- What needs to be done -
Transcribe the stretch of entries below from the line with "Charleston, South Carolina Wedding Favors" through the line with "How to Claim an Existing Profile (53, 2465)", exactly and with both ends included; leave out all other lines.

- Stored entries -
•••••
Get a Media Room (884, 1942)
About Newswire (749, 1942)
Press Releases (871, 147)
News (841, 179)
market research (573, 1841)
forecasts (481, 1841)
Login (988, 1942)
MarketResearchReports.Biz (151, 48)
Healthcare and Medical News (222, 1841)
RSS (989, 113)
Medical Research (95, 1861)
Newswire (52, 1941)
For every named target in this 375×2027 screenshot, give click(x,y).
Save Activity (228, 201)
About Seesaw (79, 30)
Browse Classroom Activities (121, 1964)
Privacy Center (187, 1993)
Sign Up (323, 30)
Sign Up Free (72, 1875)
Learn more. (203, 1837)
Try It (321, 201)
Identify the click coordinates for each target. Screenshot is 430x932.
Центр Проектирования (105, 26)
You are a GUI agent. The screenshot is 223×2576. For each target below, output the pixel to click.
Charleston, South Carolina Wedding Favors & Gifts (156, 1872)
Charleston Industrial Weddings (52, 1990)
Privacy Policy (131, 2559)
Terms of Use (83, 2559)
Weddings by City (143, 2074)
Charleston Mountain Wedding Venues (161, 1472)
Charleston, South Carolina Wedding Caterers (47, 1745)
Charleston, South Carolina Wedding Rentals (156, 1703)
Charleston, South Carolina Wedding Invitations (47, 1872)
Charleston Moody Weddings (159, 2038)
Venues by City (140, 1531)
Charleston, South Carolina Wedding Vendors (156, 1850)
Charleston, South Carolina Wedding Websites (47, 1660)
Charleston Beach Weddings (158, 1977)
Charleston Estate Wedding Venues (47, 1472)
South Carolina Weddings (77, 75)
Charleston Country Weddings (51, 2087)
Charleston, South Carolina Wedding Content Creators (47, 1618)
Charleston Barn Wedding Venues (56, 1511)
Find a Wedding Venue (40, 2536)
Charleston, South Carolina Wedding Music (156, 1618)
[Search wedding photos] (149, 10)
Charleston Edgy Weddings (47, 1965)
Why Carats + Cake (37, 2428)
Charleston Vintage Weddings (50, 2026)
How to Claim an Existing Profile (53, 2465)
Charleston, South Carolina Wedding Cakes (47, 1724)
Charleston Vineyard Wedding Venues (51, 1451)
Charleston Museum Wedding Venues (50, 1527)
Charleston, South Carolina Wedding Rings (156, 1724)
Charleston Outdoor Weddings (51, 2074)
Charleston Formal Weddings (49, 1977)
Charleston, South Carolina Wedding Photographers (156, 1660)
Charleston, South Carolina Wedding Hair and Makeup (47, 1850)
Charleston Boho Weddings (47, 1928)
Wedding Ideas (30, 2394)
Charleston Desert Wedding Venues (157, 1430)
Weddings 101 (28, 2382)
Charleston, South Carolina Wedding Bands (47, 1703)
•••••
- Solution to this exercise -
Charleston, South Carolina Wedding Favors & Gifts (156, 1872)
Charleston Industrial Weddings (52, 1990)
Privacy Policy (131, 2559)
Terms of Use (83, 2559)
Weddings by City (143, 2074)
Charleston Mountain Wedding Venues (161, 1472)
Charleston, South Carolina Wedding Caterers (47, 1745)
Charleston, South Carolina Wedding Rentals (156, 1703)
Charleston, South Carolina Wedding Invitations (47, 1872)
Charleston Moody Weddings (159, 2038)
Venues by City (140, 1531)
Charleston, South Carolina Wedding Vendors (156, 1850)
Charleston, South Carolina Wedding Websites (47, 1660)
Charleston Beach Weddings (158, 1977)
Charleston Estate Wedding Venues (47, 1472)
South Carolina Weddings (77, 75)
Charleston Country Weddings (51, 2087)
Charleston, South Carolina Wedding Content Creators (47, 1618)
Charleston Barn Wedding Venues (56, 1511)
Find a Wedding Venue (40, 2536)
Charleston, South Carolina Wedding Music (156, 1618)
[Search wedding photos] (149, 10)
Charleston Edgy Weddings (47, 1965)
Why Carats + Cake (37, 2428)
Charleston Vintage Weddings (50, 2026)
How to Claim an Existing Profile (53, 2465)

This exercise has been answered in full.